(Work to be completed):
Gather every line of the material below that contains the string "height", and copy each such line in full.

(Dataset records):

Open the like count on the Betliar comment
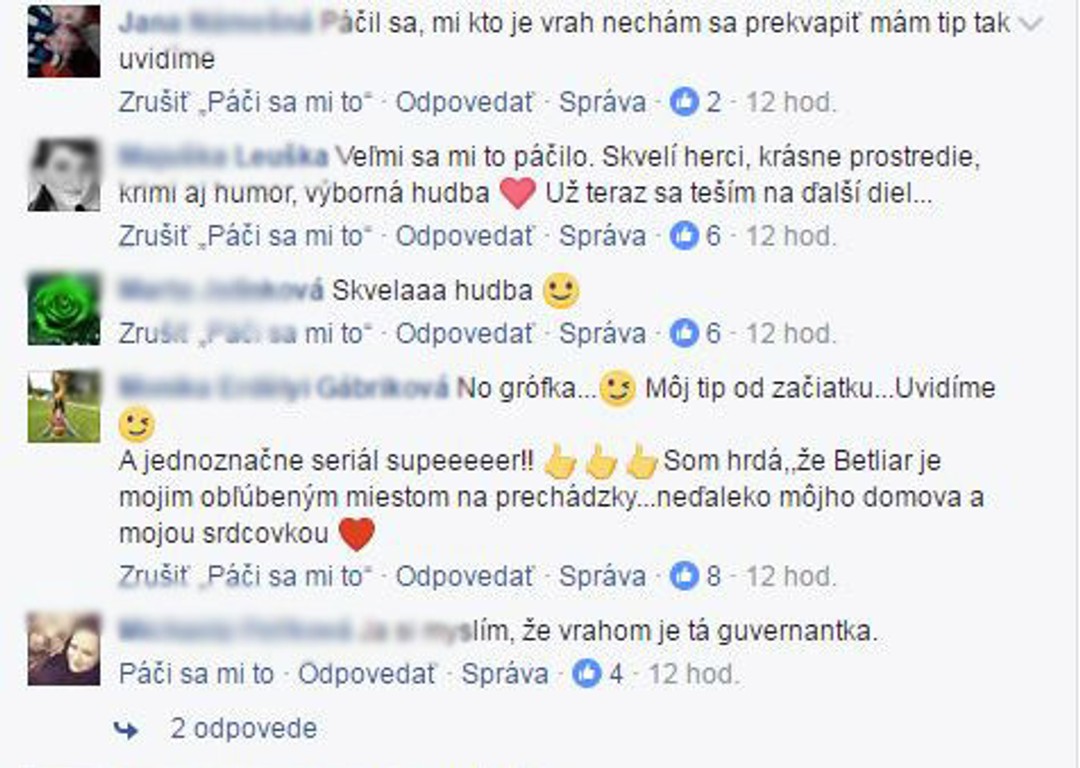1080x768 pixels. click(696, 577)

==

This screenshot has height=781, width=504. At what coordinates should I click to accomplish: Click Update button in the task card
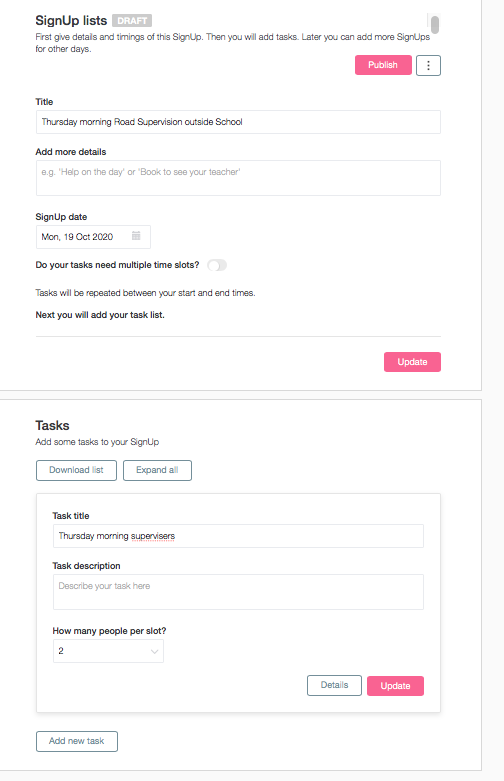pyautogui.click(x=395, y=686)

--

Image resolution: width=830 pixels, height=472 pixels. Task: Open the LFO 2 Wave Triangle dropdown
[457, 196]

(Output of the task):
This screenshot has height=781, width=504. At what coordinates should I click to accomplish: Click Update button in the task card
Image resolution: width=830 pixels, height=472 pixels. Task: Open the LFO 2 Wave Triangle dropdown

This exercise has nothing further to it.